Home Business news Chinese university opens Budapest campus as Orban tilts towards Beijing

Chinese university opens Budapest campus as Orban tilts towards Beijing



Hungary will host the only Chinese university operating within the EU, a sign of deepening ties between Viktor Orban’s government and Beijing.

The Hungarian government will donate 2.2 million euros to Shanghai-based Fudan University for its new Budapest campus, which authorities have announced will start operating in 2024.

The announcement comes a year and a half after the Central European University, founded by billionaire philanthropist George Soros and previously the country’s top-ranked institution, was forced in exile by the nationalist regime of Mr. Orban, after nearly 30 years in the Hungarian capital.
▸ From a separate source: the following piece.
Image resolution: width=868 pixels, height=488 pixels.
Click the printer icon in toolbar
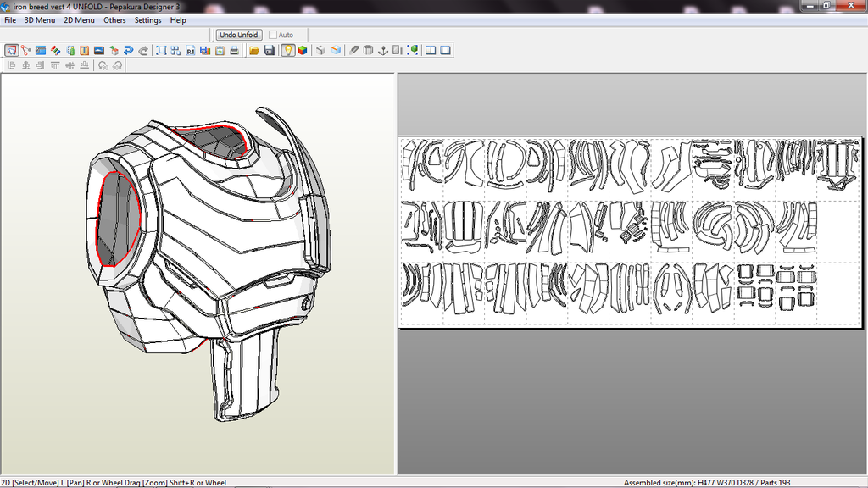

In October, the European Court of Justice said the ruling against CEU violates Hungary’s commitments under the World Trade Organization and violates the EU’s Charter of Fundamental Rights provisions relating to academic freedom.

Agnes Szunomar, a researcher at the Hungarian Academy of Sciences, said the government’s agreement with Fudan “is about the unconditional love between Hungary and China”.

“Many European countries have different agreements with Chinese universities, and many European universities collaborate with their Chinese counterparts,” said Szunomar.

However, she added that the deal to bring Fudan to Budapest was proof that Hungary was willing to undermine its own education system by bringing in a foreign competitor with greater global prestige and more resources than any institution. national. Fudan, said Szunomar, with her huge budget and ability to issue double degrees, could attract top academic talent from Hungarian universities, causing a “brain drain”.

Fudan, who is ranked 34th in QS Global University Ranking, will offer programs in international relations, economics, medicine and technical sciences to up to 6,000 students. Until the opening of the Budapest campus, joint study programs with four Hungarian universities will be offered.

“In terms of prestige, I would have expected [Fudan] move to London, Berlin, Paris ”or a similar world capital, said Tamas Matura, founder of the Center for Asian Studies in Central and Eastern Europe and assistant professor at Corvinus University in Budapest.

But today’s Hungary, in which Mr. Orban’s allies have gradually consolidated control over the media and many of the country’s institutions, is “politically a very secure environment,” he said.

“In Western Europe, they [Fudan] may face political turmoil or scrutiny, but in Hungary they don’t have to be afraid of anything.

The Central European University, founded by philanthropist George Soros, was expelled from Hungary in 2019 © Zsolt Szigetvary / EPA-EFE

Hungary’s ties with China have grown since Orban returned to power in 2010. Hungary is home to the Huawei telecommunications group’s largest supply hub outside of China. The company accounts for 0.5 percent of the country’s employment, 0.4 percent of Hungary’s total gross domestic product and 0.4 percent of its total tax revenue, according to a study by Oxford Economics, a UK marketing and consulting firm.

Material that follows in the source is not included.